Social housing, new investment, world-class facilities for international and community use, the creation of new green spaces within the city, and development of the transportation system, as well as the often neglected London waterways, are just some of the benefits that the locals and visitors will be able to enjoy after the Games come to an end later this summer.
More than £11 billion from the public purse has already gone into the staging of the Games, which will be centred in the troubled and needy East London area, a timely social boost for a part of town that largely goes unnoticed.
"It (Olympics) is absolutely vital and it's true that that part of London is the most disadvantaged part of the city, and the decision to put the Olympic Park there was a conscious effort to change that dynamic, by plugging in investment, which otherwise would not have been forthcoming," said Glover.
Multi-purpose housing
The British official pointed out that accommodations in the Athletes' Village will be transformed into low-cost housing as soon as the Games have ended, while many of the venues will be scaled down, through the removal of temporary infrastructure, to make them more manageable and effective for use at the community level.
"So you are looking at an Olympic Park, where the housing, which will be used to house the athletes during the Games, will become social housing after the Games. People will move in, and that will become a community within the East London area," Glover shared.
"Many of the venues will be scaled down from what they are at the moment. So the main stadium, for instance, will not become an 80,000-seater white elephant, but scaled down to become a 20,000-seater facility that can be used for multiple sports such as football, but importantly will also be available for track and field," Glover added.
Post games plan
"That's also a part of the legacy component of the Games. The swimming venue will also stay, but it, too, will be scaled down to a much more manageable venue, which can be used for community participation and also for future international swimming events," he noted. "At the forefront of the mind was to build something that will be good for the Games, but also usable at the community level.
"The same goes for the transporting infrastructure, the new high-speed rail link, and so on will revitalise that area of London.

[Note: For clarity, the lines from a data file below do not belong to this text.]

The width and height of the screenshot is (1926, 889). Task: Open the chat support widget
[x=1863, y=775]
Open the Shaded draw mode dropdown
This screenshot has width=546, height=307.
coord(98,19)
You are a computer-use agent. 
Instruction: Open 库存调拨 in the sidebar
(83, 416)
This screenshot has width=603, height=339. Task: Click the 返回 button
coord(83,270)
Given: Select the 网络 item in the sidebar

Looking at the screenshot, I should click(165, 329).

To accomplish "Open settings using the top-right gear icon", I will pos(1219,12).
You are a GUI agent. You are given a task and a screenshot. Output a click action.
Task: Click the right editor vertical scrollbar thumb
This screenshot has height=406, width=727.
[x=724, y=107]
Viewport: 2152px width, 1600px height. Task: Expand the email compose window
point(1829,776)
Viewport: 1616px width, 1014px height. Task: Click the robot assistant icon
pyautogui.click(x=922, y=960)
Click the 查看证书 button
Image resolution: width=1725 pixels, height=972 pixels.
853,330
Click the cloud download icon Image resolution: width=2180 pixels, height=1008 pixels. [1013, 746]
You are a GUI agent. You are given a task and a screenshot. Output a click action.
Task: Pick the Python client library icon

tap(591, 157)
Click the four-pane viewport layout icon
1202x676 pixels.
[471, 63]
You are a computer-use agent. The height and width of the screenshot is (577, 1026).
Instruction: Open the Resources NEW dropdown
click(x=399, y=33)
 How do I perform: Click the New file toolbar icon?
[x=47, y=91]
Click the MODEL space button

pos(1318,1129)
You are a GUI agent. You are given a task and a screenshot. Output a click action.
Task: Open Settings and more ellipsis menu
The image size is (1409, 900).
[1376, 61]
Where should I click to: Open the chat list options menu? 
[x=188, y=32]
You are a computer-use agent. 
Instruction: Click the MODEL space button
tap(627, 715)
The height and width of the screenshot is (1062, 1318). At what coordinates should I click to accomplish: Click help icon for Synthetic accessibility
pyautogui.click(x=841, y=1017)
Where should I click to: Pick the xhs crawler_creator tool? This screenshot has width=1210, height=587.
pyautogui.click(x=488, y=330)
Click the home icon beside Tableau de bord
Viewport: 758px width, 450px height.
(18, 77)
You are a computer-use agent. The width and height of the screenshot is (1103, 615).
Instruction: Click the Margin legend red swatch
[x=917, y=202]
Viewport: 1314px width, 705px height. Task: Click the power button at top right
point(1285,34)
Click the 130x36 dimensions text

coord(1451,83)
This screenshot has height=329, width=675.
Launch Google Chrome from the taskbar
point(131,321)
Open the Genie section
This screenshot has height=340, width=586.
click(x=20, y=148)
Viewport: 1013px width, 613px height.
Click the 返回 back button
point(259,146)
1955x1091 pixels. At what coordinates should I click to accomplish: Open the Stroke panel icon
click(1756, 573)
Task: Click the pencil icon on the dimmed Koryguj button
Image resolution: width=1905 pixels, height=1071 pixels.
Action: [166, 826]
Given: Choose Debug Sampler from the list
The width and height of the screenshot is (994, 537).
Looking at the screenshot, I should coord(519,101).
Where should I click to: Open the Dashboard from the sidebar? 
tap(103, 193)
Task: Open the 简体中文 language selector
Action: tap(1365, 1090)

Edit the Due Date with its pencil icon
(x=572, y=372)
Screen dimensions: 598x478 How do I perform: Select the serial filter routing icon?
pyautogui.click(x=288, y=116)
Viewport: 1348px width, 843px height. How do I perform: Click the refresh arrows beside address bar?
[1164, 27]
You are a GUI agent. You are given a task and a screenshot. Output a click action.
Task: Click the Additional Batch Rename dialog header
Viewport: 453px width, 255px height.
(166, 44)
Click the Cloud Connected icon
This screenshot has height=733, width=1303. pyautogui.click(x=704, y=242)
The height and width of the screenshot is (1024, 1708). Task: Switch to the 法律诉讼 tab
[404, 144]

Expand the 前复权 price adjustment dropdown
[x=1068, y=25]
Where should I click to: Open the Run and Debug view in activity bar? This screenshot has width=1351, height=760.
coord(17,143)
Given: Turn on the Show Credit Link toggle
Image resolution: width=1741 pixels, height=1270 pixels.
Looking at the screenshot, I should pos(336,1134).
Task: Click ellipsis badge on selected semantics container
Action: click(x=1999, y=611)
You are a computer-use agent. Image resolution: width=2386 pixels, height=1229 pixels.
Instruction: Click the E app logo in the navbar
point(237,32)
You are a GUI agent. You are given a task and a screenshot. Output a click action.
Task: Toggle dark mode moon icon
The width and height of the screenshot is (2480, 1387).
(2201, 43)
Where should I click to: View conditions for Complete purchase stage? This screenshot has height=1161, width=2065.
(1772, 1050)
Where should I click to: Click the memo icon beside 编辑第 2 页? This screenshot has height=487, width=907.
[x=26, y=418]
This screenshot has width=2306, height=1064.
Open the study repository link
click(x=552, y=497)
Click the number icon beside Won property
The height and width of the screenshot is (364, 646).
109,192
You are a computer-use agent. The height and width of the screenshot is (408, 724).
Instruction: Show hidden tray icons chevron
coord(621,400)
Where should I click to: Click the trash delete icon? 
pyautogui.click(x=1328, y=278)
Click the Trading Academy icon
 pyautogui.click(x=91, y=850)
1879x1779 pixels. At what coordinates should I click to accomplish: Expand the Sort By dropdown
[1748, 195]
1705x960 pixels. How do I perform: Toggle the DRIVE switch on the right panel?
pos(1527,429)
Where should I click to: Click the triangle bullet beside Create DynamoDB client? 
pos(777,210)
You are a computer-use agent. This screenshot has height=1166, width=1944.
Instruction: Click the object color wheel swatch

You already have developments like the Westfield Stratford City Shopping Centre - which is one of the biggest in Europe - just outside where the Olympic Park is, so it's already attracted business interest in that area for the Olympics and beyond and there is a real hope that this otherwise forgotten area of London will arise from the ashes and become a prosperous part of the capital," said Glover.
The Olympic Games will be staged from July 27 to August 12, while the Paralympic Games will be held between August 29 and September 9.